Son testament léguait 715 000 $ légués à ses soeurs, décédées depuis. Sa nièce s'interroge : qui sont les héritiers ?

« Ma vieille tante de 100 ans est décédée au mois de novembre dernier », nous écrit une lectrice. « Son dernier testament est daté de 1998. Elle laissait tous ses avoirs (environ 715 000 $) à ses quatre soeurs vivantes à la signature de son testament et la somme de 500 $ à un des ses frères vivant à ce moment aussi. »

« Ma tante avait en tout 11 frères et soeurs, dont six étaient déjà décédés à la signature du testament. Elle était veuve depuis longtemps et n'avait pas d'enfant. »

Or, quand sa tante s'est éteinte - appelons-là Hortense pour simplifier la narration -, tous ses frères et soeurs l'avaient déjà précédée.

« Aucune autre directive n'est mentionnée dans le testament », poursuit notre lectrice, fille d'une des soeurs citées au testament. « Ma questions est la suivante : qui sont les héritiers ? Les 31 neveux et nièces à parts égales ? Les héritiers des personnes nommées dans le testament ? »

Testament muet

Piquante question. C'est l'occasion de rappeler quelques-uns des principes qui règlent la dévolution d'une succession, avec l'aide de la notaire Denise Archambault.

Notre lectrice était convaincue que le testament n'abordait pas la question du décès prématuré des légataires.

Mais ce n'était pas tout à fait le cas.

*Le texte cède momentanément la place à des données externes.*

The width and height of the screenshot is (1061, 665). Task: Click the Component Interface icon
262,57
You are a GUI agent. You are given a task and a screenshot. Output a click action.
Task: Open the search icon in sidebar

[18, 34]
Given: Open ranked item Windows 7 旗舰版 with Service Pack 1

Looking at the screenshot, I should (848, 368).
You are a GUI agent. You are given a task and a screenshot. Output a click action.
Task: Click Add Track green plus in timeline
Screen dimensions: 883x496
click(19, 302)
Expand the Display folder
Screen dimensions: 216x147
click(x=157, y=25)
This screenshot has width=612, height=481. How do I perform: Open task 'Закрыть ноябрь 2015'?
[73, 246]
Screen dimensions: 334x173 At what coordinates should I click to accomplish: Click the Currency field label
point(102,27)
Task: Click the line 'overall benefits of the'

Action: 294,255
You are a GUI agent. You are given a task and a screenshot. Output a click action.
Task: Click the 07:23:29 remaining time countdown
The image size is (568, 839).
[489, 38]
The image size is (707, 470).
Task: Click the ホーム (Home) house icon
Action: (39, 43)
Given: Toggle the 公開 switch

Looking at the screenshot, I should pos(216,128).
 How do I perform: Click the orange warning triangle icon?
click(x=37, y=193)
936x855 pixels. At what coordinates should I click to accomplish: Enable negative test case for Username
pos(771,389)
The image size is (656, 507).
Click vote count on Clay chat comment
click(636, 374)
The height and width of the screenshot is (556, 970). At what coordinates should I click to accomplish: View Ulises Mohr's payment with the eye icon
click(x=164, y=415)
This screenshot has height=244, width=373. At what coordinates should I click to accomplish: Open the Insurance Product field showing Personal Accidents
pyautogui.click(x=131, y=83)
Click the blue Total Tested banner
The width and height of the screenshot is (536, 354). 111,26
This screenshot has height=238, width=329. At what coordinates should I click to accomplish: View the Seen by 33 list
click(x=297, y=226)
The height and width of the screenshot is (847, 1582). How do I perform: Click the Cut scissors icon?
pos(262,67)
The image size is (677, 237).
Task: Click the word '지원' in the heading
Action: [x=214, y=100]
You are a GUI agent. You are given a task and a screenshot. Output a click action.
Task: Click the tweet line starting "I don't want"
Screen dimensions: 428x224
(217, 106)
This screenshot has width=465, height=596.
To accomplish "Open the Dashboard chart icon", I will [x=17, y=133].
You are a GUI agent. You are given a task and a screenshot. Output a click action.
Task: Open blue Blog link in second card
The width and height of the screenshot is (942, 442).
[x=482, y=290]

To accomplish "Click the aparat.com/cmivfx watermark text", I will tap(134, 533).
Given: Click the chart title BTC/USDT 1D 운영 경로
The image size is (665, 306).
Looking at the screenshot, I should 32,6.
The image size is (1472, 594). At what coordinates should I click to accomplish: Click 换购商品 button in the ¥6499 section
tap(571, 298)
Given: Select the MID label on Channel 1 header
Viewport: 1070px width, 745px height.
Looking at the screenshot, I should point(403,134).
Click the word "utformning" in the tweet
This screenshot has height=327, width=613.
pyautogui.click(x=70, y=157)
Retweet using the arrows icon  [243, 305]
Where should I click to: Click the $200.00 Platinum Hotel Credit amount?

Un article mentionne que « si l'une d'elles décède avant moi, sa part accroîtra à ses colégataires; il n'y aura pas lieu à la représentation. »

Dans des mots intelligibles du commun des non-juristes, la première partie de cette phrase signifie que si une des héritières est déjà disparue au décès de la tante Hortense, sa part de l'héritage s'ajoutera à celles de ses soeurs.

L'autre segment exclut la représentation, c'est-à-dire la capacité d'un descendant - le représentant - à recevoir une succession à la place de son ascendant (son père ou sa mère) si celui-ci meurt avant le testateur.

En d'autres mots, si une soeur héritière est déjà décédée, ses enfants ne peuvent prendre sa place en regard du testament. Dès lors qu'elles sont toutes disparues avant la tante Hortense, le testament devient muet sur la destination de ses biens. C'est donc le Code civil qui décide à sa place.

Code civil volubile

C'est ici que les choses se corsent. Pour une succession légale, c'est-à-dire en en l'absence de testament, le Code civil définit trois ordres de succession. Le premier concerne les descendants et le conjoint du défunt.

Première question à poser : « La défunte laisse-t-elle des enfants ? »

Si la tante Hortense avait plongé des enfants et un conjoint dans le deuil, celui-ci aurait eu droit au tiers de la succession, et ses enfants se seraient partagé les deux autres tiers. Elle laisse des enfants mais aucun conjoint ? Ses rejetons se partagent alors toute la succession.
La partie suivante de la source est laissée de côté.